### Task requirements
Can you return, word for word, the part of the text on biosimilar competition between "To some extent" and "here and here).", inclusive?

For those who don’t make a practice of reading press releases from the US regulatory bodies, a recent joint statement by the US Food & Drug Administration (FDA) and the US Federal Trade Commission (FTC) may be worth a look. It emphasises the increasing importance of biologics in the pharma sector and the consequent costs implications for healthcare systems. The joint statement is very clear that the US authorities are focussed on fostering competition to biologics from biosimilars mentioning various specific examples of recent US legislative initiatives to encourage or enable greater competition in biologics, largely reflecting the approach to traditional pharmaceuticals. This may be of general interest to those dealing with biologics. What caught my eye, however, was the focus on “false or misleading statements” and the specific comment that “false or misleading comparisons of reference products and biosimilars may constitute unfair or deceptive practices that undermine confidence in biosimilars”.
To some extent this interest reflects the overlapping roles of the FTC and FDA in consumer protection and might be thought not to have particular relevance in the EU (or indeed the UK). However, issues relating to ‘denigration’ of competitor products have been dealt with by competition authorities in Europe under the rules prohibiting abuse of a dominant position – some of these have been discussed by us previously (see here, here and here).
The EU Commission itself drew attention to the competitive dynamics in the biologic/ biosimilar field in its 2019 report on Competition Enforcement in the Pharma Sector. It also mentioned specifically that the dissemination of misleading or disparaging information about potential generic competitors could infringe the competition rules. The Commission referred both to a series of cases taken by the French Competition Authority and to the CJEU judgment in Hoffmann – La Roche (here). And, more subtly, the CMA emphasised in last year’s Remicade decision relating to infliximab and its biosimilars that the commercial context was one in which there was significant clinical caution around the use of biosimilars. The implication was that conditions of nascent competition were delicate, and could be easily harmed by conduct which dented doctors’ confidence to prescribe the biosimilar products. (Despite this, the CMA ultimately found no grounds for action against Merck in this case.)

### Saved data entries

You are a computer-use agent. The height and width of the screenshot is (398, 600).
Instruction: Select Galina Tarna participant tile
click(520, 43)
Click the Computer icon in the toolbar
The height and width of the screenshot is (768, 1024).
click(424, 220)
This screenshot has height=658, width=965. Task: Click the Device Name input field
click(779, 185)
...
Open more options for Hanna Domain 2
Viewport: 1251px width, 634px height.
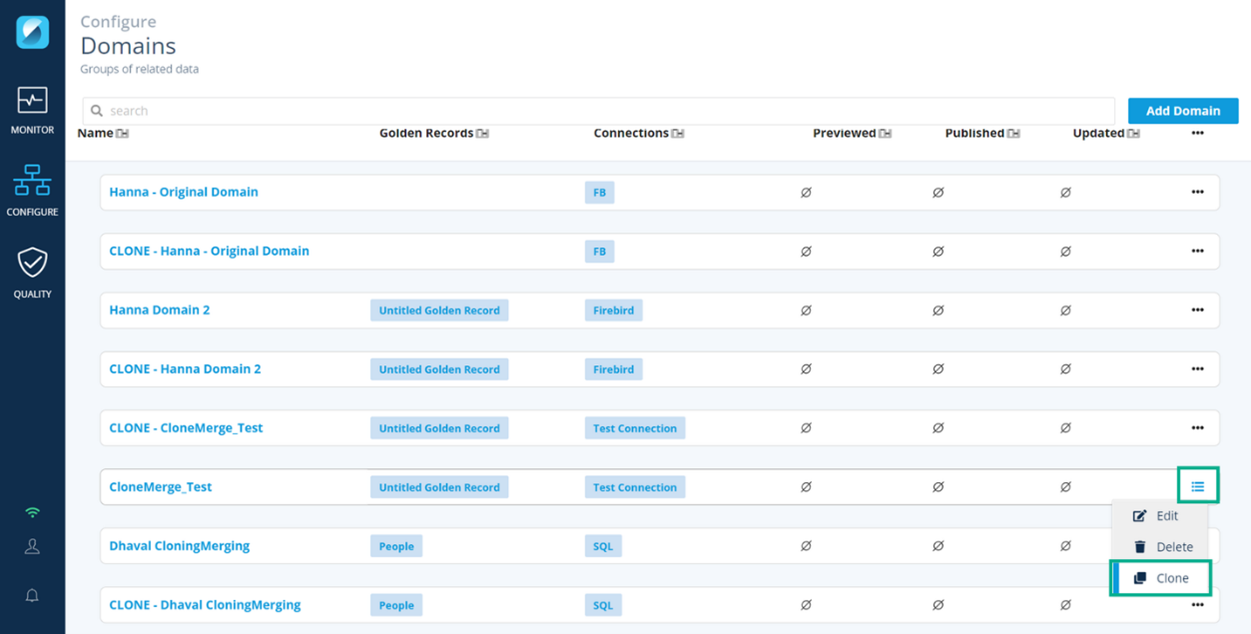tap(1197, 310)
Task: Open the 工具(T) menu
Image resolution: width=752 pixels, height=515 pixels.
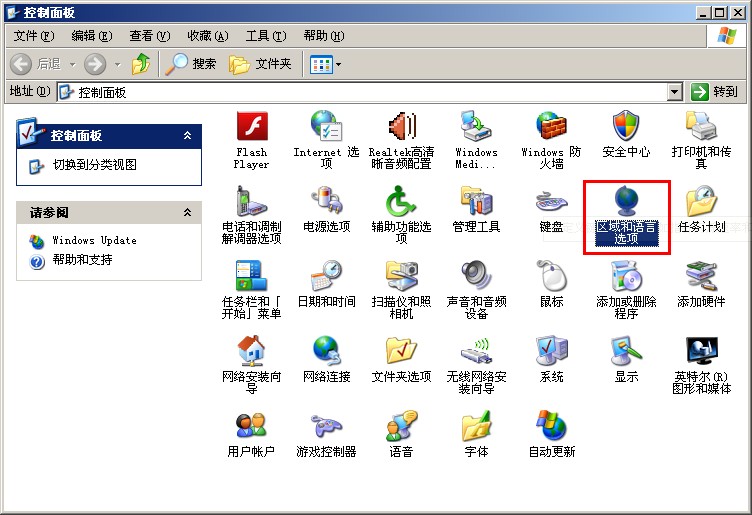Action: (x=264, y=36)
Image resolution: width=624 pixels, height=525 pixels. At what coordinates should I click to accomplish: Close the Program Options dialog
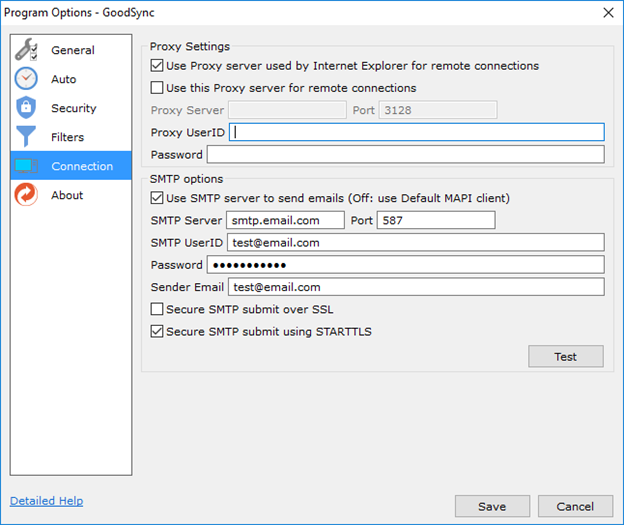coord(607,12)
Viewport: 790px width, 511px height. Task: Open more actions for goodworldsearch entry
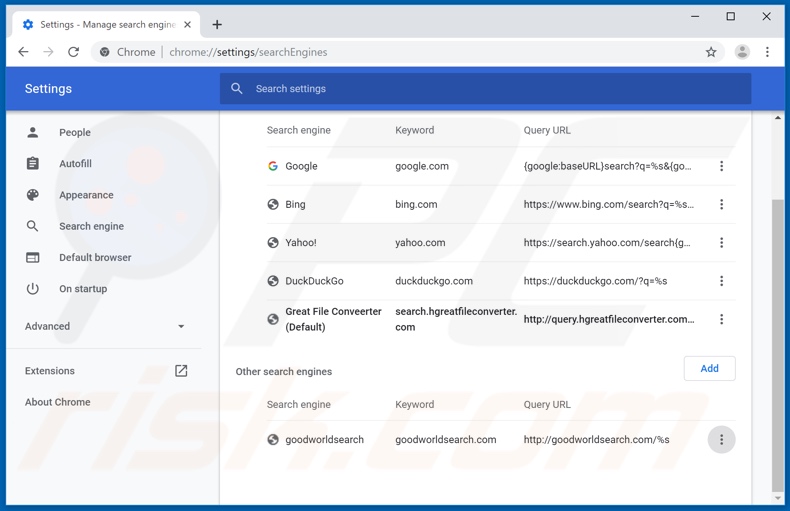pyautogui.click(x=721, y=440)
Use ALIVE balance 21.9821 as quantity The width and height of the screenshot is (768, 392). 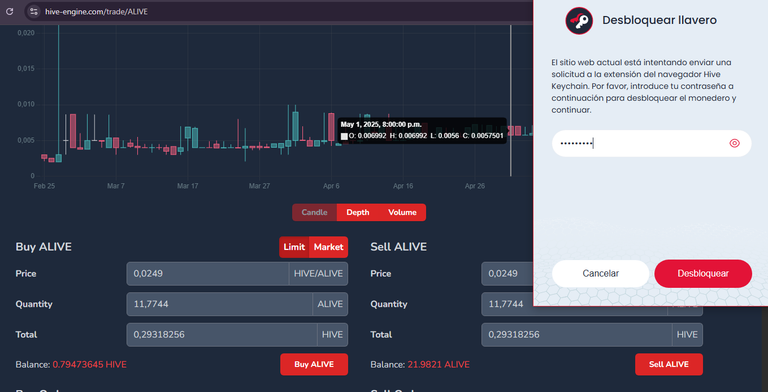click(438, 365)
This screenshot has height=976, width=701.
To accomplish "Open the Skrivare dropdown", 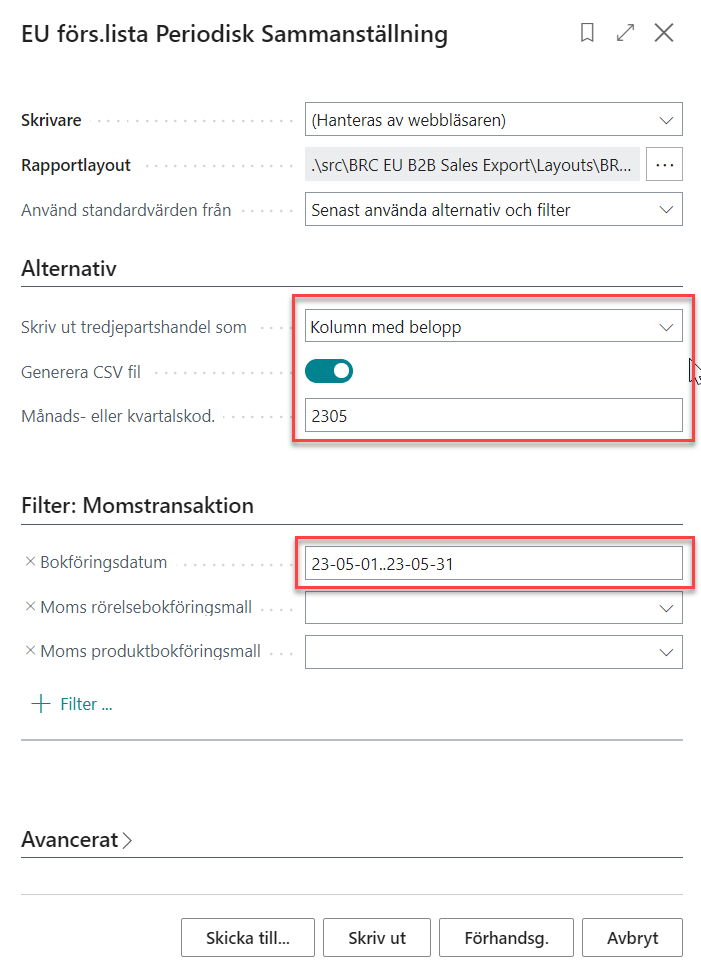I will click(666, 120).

### Solved exercise
To some extent this interest reflects the overlapping roles of the FTC and FDA in consumer protection and might be thought not to have particular relevance in the EU (or indeed the UK). However, issues relating to ‘denigration’ of competitor products have been dealt with by competition authorities in Europe under the rules prohibiting abuse of a dominant position – some of these have been discussed by us previously (see here, here and here).